**Task instructions**
Express the data lines as a Markdown table with the columns Row and Data line, starting with the line containing "Given: Click the" and going on through the line containing "Looking at the", both included. Leave out blank lines.

**Exercise materials**
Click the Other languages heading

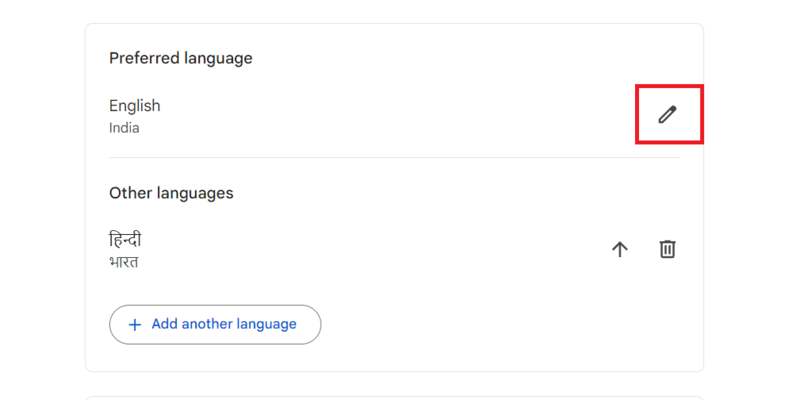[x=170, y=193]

---

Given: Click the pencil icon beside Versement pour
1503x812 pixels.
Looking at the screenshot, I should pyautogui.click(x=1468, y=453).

**Worked answer**
| Row | Data line |
|---|---|
| 1 | Given: Click the pencil icon beside Versement pour |
| 2 | 1503x812 pixels. |
| 3 | Looking at the screenshot, I should pyautogui.click(x=1468, y=453). |